--- begin QUOTED PASSAGE ---

The second revolt was briefer but, in a way, perhaps more serious than the Vietnamese uprising. It broke out in 542, engulfed an area only three hundred miles southwest of the capital, near the city of Ancheng, and owed its origins to the famine in two ways. Like the Vietnamese insurrection, the Ancheng rebels almost certainly took advantage of the tax-starved central government’s weakness. Perhaps more significant, the rebels probably saw the famine and the ensuing poverty in millenarian religious terms.

In conventional Buddhist belief, the next Buddha—the Maitreya—will return to save the world when the last Buddha’s message of ethical enlightenment has been forgotten and the world is again totally steeped in evil. This “second coming” is not thought of as being imminent. It is something that will be necessary only thousands of years hence. But in nonconventional “heretical” Buddhism—the so-called Left Way—the Maitreya was expected rather sooner. It is likely that the Ancheng rebels included just such messianic radicals who regarded the increased levels of poverty and suffering as evidence that the world had entered a period of darkness and decay and that the coming of their Messiah was imminent. They may well have seen their revolt as preparing the way for their savior.

The entry in the
Nan shi
for early 542 is quite terse—it suggests the probable heretical affiliations of the rebels in its note that ‘’the commoner Liu Jinggong from Ancheng commandery, embraced the Left Way and rebelled.” His followers, who numbered tens of thousands, took over some five thousand square miles of what is now northern Jiangxi province. In the end, the emperor’s son, Prince Yi (of whom more later), sent an army that successfully defeated the rebels and captured their leader, Liu Jinggong, who was taken to the capital and beheaded in the city’s central marketplace.

By 546 the country was in such an appalling financial state that the currency began to lose its value. In 547 it was said that more rebellion was brewing. As in other parts of the world, the climatic events of the mid-530s ushered in a period of climatic instability, and in 544, 548, and 549 China was hit by three more droughts.

--- end QUOTED PASSAGE ---
--- begin DATASET EXTRACT ---

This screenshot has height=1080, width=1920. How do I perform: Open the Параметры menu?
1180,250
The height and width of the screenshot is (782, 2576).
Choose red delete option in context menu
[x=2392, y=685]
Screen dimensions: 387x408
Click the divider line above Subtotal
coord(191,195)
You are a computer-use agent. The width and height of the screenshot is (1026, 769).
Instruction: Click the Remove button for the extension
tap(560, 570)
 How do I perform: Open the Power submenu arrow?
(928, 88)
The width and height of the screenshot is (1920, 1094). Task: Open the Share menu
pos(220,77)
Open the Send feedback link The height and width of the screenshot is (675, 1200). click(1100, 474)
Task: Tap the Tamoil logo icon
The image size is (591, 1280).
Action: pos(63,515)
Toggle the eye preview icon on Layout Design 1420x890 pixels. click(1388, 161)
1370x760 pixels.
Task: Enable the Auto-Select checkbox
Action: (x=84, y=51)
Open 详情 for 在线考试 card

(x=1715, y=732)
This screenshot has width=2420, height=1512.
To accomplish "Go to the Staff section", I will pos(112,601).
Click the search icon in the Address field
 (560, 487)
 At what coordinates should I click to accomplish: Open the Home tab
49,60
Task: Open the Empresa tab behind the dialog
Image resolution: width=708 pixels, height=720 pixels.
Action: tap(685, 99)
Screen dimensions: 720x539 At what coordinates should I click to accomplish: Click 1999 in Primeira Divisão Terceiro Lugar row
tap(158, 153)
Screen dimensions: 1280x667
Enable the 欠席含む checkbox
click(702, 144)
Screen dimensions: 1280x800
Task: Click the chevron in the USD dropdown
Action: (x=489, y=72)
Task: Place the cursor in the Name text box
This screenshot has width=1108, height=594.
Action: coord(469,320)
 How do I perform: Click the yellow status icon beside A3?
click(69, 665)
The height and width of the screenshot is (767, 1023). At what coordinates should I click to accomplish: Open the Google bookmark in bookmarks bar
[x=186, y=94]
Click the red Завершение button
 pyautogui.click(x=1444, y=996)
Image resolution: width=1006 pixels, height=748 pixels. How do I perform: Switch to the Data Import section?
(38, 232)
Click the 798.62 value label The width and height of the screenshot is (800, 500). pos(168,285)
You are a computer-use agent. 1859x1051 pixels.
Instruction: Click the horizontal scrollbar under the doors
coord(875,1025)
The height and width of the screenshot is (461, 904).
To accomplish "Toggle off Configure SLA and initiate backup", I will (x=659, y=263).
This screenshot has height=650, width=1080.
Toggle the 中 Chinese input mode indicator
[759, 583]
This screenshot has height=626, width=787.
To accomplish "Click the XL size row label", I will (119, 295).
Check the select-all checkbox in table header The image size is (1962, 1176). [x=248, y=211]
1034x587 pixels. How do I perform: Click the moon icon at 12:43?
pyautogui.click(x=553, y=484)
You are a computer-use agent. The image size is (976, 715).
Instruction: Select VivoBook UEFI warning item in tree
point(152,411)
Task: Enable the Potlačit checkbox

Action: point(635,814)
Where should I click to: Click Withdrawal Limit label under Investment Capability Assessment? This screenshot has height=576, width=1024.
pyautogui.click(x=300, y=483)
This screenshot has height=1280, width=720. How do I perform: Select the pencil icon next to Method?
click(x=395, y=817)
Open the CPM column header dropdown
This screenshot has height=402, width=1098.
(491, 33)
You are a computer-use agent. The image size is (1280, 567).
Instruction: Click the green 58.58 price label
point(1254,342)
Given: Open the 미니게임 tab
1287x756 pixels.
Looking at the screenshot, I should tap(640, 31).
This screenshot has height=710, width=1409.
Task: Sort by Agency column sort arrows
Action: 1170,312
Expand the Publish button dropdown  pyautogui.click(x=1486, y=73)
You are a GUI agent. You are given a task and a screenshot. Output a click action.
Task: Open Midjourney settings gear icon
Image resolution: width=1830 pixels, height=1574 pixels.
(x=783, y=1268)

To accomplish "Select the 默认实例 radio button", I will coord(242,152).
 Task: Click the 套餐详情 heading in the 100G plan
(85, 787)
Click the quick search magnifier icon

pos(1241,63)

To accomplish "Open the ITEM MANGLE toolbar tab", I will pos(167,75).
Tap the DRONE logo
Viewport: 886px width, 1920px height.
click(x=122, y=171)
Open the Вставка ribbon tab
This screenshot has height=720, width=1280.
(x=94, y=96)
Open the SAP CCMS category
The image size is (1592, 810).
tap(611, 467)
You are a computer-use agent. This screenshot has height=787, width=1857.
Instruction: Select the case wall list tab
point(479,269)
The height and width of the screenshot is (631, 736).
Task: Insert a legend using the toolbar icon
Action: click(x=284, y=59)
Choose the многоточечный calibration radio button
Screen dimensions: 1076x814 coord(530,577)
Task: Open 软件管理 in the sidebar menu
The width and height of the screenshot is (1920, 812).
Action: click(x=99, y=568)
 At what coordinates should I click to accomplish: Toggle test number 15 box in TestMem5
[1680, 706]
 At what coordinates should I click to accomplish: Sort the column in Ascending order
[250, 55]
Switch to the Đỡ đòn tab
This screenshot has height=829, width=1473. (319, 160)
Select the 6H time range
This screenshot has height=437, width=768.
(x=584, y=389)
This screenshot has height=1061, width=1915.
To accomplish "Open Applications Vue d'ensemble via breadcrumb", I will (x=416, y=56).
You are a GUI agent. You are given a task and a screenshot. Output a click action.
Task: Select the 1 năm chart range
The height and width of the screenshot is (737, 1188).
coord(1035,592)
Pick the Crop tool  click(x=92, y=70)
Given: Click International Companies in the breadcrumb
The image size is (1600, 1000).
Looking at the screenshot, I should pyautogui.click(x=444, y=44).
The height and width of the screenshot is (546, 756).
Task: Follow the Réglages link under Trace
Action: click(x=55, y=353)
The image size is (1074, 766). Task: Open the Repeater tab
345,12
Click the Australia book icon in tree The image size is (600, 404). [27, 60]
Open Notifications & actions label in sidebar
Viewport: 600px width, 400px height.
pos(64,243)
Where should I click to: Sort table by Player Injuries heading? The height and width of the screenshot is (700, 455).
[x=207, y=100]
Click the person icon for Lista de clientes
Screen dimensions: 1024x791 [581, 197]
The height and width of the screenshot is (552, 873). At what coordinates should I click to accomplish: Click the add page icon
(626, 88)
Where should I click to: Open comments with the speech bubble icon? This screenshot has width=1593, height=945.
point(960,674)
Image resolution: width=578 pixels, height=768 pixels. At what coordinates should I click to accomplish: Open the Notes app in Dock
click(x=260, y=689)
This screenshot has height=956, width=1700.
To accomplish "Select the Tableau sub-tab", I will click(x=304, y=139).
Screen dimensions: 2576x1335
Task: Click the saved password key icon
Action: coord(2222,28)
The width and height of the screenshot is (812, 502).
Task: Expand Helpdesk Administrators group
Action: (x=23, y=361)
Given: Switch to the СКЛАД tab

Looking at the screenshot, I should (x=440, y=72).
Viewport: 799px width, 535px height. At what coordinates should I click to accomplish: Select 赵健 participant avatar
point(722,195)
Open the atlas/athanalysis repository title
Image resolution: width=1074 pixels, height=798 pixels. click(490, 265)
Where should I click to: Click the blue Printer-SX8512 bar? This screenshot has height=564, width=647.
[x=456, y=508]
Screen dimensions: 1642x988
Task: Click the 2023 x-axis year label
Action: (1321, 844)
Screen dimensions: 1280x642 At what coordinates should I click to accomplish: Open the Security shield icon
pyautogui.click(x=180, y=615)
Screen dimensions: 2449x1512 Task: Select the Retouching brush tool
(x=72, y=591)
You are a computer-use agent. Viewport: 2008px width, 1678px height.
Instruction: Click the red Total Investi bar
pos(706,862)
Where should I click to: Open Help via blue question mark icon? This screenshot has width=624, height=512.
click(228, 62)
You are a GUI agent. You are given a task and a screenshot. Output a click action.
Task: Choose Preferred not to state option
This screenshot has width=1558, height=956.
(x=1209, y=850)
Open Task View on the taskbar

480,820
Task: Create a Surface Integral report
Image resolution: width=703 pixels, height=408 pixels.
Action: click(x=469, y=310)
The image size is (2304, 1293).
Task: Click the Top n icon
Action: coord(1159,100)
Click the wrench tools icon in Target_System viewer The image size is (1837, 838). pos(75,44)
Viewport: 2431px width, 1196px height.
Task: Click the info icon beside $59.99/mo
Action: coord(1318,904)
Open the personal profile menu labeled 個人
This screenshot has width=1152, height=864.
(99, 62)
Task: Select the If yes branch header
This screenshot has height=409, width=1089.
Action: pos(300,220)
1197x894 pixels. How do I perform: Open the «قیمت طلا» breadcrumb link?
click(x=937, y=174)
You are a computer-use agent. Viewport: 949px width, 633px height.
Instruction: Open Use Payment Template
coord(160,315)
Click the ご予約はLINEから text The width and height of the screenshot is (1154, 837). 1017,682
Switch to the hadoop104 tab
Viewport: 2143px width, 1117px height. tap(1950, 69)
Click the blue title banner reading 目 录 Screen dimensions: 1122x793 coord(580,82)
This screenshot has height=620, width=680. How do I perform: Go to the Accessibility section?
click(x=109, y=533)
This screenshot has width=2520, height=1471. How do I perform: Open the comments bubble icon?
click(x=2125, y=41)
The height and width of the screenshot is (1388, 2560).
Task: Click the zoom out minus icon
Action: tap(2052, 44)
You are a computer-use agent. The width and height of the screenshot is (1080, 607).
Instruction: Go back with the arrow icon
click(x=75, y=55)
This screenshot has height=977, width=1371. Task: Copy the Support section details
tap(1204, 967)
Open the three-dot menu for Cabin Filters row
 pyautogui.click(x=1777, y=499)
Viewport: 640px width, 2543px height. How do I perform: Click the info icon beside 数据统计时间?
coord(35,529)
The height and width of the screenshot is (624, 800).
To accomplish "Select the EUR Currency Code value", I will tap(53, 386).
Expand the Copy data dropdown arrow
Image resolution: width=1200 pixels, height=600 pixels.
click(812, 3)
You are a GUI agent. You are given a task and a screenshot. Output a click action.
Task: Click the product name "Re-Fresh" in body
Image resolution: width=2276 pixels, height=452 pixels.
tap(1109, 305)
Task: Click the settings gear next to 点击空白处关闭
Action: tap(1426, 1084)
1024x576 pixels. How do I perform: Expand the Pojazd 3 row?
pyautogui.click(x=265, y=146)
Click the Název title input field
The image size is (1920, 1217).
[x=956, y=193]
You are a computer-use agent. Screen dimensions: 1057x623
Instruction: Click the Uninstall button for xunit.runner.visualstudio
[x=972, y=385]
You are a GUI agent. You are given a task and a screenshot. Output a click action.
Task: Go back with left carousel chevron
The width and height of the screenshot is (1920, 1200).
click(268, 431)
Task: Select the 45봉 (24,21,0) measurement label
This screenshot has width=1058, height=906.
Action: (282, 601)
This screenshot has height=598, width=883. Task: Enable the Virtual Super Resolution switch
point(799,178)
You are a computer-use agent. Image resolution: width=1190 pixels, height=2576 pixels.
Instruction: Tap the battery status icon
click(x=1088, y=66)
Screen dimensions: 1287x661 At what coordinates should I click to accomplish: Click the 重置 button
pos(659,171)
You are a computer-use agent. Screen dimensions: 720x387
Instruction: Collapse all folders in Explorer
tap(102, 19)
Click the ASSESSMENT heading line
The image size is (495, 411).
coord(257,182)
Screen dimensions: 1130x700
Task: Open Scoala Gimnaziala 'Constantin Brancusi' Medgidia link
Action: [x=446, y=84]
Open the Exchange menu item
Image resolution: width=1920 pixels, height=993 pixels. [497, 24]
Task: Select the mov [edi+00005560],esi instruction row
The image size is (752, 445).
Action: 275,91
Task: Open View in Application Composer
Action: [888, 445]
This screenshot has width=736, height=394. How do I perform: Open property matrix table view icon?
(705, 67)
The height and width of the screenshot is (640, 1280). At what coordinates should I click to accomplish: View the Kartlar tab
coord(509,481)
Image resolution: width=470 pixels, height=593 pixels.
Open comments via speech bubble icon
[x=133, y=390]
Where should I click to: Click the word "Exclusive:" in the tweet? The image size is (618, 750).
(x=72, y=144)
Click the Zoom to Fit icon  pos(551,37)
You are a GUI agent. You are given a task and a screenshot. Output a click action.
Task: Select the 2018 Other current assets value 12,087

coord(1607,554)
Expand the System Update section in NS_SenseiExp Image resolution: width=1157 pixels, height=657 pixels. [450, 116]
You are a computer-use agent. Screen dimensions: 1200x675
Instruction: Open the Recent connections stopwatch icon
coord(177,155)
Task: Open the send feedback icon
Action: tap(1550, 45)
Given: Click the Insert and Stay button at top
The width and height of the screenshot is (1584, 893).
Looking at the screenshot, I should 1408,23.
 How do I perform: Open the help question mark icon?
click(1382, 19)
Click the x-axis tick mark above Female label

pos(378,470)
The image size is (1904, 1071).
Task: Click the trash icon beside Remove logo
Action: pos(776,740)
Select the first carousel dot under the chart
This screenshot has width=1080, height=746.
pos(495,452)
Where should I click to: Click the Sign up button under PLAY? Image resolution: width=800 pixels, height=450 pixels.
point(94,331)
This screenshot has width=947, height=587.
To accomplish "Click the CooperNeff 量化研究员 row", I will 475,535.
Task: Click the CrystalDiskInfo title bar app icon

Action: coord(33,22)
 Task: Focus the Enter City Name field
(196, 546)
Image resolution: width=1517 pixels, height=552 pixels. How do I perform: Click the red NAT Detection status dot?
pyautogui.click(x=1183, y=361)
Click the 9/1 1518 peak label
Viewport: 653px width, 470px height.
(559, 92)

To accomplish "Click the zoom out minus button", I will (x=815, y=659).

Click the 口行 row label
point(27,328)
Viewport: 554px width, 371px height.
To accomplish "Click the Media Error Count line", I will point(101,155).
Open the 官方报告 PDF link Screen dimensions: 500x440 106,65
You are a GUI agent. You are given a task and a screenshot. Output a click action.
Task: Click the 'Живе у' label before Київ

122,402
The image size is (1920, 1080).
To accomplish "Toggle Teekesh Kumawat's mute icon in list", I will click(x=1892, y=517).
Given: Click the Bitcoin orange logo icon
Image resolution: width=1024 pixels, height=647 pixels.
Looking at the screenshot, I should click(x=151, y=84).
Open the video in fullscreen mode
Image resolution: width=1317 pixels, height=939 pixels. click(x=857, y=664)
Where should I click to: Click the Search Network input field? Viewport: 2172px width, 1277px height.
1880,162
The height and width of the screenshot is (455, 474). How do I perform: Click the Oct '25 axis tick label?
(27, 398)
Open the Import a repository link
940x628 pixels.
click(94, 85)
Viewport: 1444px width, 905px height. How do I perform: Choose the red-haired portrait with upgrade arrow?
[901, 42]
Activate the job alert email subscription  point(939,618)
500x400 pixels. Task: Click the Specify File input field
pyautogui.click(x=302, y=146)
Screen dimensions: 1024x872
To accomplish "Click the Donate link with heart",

--- end DATASET EXTRACT ---

**TASKS**
1/ In one to three sentences, explain the two ways the passage on the Ancheng revolt says the revolt owed its origins to the famine.
2/ Write out the passage on the Ancheng revolt word for word, from "In conventional Buddhist" up to and including "for their savior.".

**WORKED ANSWERS**
1/ The rebels almost certainly took advantage of the weakness of a central government starved of taxes. They also probably saw the famine and the poverty that followed in millenarian religious terms, taking the suffering as evidence that the world had entered a period of darkness and that the Maitreya's coming was imminent.

2/
In conventional Buddhist belief, the next Buddha—the Maitreya—will return to save the world when the last Buddha’s message of ethical enlightenment has been forgotten and the world is again totally steeped in evil. This “second coming” is not thought of as being imminent. It is something that will be necessary only thousands of years hence. But in nonconventional “heretical” Buddhism—the so-called Left Way—the Maitreya was expected rather sooner. It is likely that the Ancheng rebels included just such messianic radicals who regarded the increased levels of poverty and suffering as evidence that the world had entered a period of darkness and decay and that the coming of their Messiah was imminent. They may well have seen their revolt as preparing the way for their savior.